A recent study presented at the 29th Annual Scientific Meeting of the Research Society on Alcoholism, June 23–28, 2006 and scheduled for release in Drug and Alcohol Dependence presents the results of a study investigating patterns of alcoholism in a national study. Based on 1,484 respondents to the National Epidemiological Survey on Alcohol and Related Conditions (NESARC), a five-cluster model of alcohol abuse was identified. Factors distinguishing the alcoholic subtypes include age, family history, age of initial alcohol abuse, and comorbidity of other psychiatric and substance disorders:
- Young Adult cluster: 31.5 percent of sample alcoholics. Young adult drinkers, with relatively low rates of co-occurring substance abuse and other mental disorders, minimal family alcoholism, who rarely seek help for their drinking.
- Young Antisocial subtype: 21 percent of sample alcoholics. Tend to be in their mid-twenties, had early onset of regular drinking, and alcohol problems. More than half come from families with alcoholism, and about half have a psychiatric diagnosis of Antisocial Personality Disorder. Many have major depression, bipolar disorder, and anxiety problems. A pattern of substance comorbidity is noted including tobacco, marijuana, and narcotic abuse. More than one-third of these alcoholics seek help for their drinking.
- Functional subtype: 19.5 percent of sample alcoholics. Typically middle-aged, well-educated, with stable jobs and families and multi generational family history of alcoholism
- Intermediate Familial subtype: 19 percent of sample alcoholics. Middle-aged, with about 50 percent from families with multi generational alcoholism. Almost half have had clinical depression, and 20 percent have had bipolar disorder. Nearly one in five in this category had problems with other substance use. Only 25 percent ever sought treatment for their problem drinking.
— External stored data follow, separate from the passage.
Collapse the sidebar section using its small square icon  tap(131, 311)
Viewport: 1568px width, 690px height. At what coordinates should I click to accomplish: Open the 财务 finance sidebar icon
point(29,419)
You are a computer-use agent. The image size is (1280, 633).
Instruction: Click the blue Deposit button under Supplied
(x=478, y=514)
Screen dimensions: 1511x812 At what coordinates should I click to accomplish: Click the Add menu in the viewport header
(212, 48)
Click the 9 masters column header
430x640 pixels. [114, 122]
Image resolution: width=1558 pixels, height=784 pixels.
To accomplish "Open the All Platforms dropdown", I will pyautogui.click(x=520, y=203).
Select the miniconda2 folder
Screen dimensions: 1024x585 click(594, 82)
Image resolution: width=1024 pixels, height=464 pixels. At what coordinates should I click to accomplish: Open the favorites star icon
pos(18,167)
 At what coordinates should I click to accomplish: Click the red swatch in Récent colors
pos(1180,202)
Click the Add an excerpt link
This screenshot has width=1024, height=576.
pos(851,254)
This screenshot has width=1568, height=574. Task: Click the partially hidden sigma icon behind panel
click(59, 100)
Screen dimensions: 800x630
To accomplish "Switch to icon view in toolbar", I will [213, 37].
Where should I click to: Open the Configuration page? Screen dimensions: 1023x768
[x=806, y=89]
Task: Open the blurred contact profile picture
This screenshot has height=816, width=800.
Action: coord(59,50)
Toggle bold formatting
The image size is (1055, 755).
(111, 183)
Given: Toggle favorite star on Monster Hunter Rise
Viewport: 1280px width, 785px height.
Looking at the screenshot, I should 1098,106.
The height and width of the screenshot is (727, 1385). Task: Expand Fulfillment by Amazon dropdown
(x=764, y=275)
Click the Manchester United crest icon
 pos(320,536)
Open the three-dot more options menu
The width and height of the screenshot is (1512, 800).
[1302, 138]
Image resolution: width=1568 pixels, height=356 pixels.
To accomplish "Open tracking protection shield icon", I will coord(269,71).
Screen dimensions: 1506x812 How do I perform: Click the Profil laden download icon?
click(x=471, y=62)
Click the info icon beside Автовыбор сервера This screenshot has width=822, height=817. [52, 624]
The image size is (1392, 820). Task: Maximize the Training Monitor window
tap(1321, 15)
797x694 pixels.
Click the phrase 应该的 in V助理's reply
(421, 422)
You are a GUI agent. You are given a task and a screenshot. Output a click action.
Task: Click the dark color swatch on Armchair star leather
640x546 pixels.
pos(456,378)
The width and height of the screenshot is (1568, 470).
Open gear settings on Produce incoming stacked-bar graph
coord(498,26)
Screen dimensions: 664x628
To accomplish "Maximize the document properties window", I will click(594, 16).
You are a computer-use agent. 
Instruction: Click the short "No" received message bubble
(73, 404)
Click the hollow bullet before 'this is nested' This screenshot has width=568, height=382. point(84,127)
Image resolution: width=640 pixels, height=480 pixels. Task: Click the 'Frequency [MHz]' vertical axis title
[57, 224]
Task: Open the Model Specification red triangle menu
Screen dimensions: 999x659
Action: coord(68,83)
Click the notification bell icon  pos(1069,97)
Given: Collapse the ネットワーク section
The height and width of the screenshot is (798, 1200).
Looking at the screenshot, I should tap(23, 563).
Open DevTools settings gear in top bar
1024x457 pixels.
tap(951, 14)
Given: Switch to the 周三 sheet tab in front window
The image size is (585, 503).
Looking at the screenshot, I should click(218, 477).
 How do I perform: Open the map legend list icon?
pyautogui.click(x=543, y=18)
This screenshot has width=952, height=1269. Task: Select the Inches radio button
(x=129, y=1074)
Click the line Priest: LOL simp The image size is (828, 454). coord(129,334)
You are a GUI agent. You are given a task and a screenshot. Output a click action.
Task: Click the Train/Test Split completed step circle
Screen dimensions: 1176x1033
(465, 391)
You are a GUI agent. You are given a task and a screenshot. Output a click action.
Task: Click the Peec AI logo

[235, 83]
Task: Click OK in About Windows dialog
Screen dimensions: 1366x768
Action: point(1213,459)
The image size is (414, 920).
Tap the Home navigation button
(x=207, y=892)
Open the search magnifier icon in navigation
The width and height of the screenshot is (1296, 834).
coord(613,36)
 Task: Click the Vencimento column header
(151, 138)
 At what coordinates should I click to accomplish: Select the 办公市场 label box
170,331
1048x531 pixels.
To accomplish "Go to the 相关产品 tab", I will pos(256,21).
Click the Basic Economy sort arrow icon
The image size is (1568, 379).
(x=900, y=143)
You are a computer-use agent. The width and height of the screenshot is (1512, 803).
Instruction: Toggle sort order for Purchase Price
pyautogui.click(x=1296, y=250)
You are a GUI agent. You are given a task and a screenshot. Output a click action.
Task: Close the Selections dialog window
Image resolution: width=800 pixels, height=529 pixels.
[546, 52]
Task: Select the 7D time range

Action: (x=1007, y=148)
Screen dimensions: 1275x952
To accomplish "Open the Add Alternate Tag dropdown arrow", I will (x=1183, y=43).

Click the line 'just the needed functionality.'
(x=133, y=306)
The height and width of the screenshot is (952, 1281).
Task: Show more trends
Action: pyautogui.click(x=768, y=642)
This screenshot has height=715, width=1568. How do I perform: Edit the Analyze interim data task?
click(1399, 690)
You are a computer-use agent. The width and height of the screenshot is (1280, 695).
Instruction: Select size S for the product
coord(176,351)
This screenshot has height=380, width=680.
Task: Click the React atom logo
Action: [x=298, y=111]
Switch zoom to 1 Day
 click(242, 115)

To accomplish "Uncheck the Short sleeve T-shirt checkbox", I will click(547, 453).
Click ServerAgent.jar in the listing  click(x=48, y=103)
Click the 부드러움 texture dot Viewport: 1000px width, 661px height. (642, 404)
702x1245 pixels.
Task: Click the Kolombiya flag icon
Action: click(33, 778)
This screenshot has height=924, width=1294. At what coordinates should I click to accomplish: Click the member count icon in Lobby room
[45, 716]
- Chronic Severe subtype: 9 percent of sample alcoholics. Comprised mostly of middle-aged individuals who had early onset of drinking and alcohol problems, with high rates of Antisocial Personality Disorder and criminality. Almost 80 percent come from families with multi generational alcoholism. They have the highest rates of other psychiatric disorders including depression, bipolar disorder, and anxiety disorders as well as high rates of drug abuse. Two-thirds of these alcoholics seek help for their drinking problems, making them the most prevalent type of alcoholic in treatment.